Source material Block Start
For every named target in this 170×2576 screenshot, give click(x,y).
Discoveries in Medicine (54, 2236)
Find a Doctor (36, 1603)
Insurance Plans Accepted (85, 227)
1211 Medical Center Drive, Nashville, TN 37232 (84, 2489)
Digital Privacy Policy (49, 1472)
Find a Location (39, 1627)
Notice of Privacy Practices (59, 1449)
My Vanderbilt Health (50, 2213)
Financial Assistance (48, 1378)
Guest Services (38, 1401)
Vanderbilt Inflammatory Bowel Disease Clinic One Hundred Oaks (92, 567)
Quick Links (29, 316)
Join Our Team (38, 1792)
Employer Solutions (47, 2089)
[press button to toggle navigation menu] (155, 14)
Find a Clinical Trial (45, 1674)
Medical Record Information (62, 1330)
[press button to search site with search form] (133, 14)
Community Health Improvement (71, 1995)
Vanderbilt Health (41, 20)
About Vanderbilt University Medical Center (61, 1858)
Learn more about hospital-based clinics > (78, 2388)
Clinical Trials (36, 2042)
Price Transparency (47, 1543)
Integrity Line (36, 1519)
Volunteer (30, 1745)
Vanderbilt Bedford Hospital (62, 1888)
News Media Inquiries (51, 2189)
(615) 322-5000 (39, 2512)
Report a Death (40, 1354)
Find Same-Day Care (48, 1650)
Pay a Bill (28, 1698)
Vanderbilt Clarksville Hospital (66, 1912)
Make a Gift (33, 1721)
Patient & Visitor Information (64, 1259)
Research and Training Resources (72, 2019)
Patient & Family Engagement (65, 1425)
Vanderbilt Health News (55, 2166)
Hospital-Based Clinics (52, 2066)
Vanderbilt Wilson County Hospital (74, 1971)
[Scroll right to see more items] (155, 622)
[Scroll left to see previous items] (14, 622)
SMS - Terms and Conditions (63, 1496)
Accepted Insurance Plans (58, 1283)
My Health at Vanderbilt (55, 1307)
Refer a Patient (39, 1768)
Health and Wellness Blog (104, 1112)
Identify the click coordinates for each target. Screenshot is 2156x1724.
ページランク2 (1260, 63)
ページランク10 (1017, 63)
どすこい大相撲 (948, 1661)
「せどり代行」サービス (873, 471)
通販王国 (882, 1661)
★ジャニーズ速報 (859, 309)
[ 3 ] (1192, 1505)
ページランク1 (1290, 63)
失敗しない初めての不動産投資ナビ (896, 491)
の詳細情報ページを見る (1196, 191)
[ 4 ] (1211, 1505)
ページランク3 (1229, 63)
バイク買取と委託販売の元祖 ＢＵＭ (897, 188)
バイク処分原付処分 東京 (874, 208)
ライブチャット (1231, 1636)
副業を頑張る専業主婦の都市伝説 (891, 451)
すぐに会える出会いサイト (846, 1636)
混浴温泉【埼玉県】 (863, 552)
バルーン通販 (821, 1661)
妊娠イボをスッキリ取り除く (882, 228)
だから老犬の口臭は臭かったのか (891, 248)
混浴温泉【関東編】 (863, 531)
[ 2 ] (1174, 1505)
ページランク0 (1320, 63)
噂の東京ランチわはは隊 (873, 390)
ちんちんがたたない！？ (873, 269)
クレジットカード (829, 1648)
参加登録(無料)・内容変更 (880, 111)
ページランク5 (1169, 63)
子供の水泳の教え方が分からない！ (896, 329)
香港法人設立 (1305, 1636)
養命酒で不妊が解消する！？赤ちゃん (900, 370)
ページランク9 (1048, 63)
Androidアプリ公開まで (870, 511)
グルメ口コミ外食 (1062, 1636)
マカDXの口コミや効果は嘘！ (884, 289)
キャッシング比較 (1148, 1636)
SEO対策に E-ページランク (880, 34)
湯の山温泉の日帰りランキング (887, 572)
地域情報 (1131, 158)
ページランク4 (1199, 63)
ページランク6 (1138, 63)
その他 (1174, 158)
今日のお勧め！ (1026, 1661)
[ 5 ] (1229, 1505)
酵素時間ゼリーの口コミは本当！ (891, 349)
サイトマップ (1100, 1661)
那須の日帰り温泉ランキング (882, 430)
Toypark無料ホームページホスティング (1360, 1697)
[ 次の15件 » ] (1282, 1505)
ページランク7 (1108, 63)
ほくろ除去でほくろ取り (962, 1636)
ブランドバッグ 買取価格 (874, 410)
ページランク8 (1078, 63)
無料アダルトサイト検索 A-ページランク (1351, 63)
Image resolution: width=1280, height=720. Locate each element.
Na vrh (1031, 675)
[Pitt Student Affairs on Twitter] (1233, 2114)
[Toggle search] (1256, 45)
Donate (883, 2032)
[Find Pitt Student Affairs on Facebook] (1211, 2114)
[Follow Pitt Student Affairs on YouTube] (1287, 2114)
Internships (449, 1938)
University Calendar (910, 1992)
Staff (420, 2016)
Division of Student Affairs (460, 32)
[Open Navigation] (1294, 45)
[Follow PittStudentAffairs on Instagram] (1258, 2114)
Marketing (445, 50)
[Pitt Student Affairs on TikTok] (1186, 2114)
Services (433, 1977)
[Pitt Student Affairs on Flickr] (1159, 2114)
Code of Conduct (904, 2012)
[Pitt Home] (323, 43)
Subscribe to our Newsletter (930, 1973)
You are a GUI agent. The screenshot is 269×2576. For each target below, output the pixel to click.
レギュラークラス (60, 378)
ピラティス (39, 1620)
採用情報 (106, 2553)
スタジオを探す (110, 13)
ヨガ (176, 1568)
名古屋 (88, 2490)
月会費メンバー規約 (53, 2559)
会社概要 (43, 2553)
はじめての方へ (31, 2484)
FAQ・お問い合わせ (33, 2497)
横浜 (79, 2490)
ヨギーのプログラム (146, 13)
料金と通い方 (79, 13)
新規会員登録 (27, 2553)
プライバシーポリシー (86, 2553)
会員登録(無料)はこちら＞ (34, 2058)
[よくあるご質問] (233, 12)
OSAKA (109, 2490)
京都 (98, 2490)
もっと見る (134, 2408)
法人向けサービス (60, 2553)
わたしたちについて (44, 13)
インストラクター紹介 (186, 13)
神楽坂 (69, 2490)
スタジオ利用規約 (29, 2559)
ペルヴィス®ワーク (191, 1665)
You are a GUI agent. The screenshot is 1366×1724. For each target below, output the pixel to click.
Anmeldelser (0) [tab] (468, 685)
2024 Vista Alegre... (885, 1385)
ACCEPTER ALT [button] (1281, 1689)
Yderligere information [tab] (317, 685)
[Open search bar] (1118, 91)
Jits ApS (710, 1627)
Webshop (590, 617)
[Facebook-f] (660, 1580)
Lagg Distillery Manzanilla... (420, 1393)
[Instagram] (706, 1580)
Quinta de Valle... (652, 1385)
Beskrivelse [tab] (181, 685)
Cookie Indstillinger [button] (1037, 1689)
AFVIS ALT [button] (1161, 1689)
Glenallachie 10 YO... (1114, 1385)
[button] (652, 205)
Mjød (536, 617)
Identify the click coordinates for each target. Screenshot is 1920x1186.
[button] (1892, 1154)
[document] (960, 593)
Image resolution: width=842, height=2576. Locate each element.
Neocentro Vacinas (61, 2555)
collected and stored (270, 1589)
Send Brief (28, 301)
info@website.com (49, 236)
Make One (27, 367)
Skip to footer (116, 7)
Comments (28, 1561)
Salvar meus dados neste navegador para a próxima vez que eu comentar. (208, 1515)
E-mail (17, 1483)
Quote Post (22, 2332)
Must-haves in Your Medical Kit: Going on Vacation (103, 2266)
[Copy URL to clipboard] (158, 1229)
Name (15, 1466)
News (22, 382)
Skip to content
Source material Block End
**The task:**
Could you repeat exactly the lines in the listing above from the one with "Anmeldelser (0) [tab] (468, 685)" down to the one with "[Instagram] (706, 1580)"? Include both of those lines.

**Answer:**
Anmeldelser (0) [tab] (468, 685)
2024 Vista Alegre... (885, 1385)
ACCEPTER ALT [button] (1281, 1689)
Yderligere information [tab] (317, 685)
[Open search bar] (1118, 91)
Jits ApS (710, 1627)
Webshop (590, 617)
[Facebook-f] (660, 1580)
Lagg Distillery Manzanilla... (420, 1393)
[Instagram] (706, 1580)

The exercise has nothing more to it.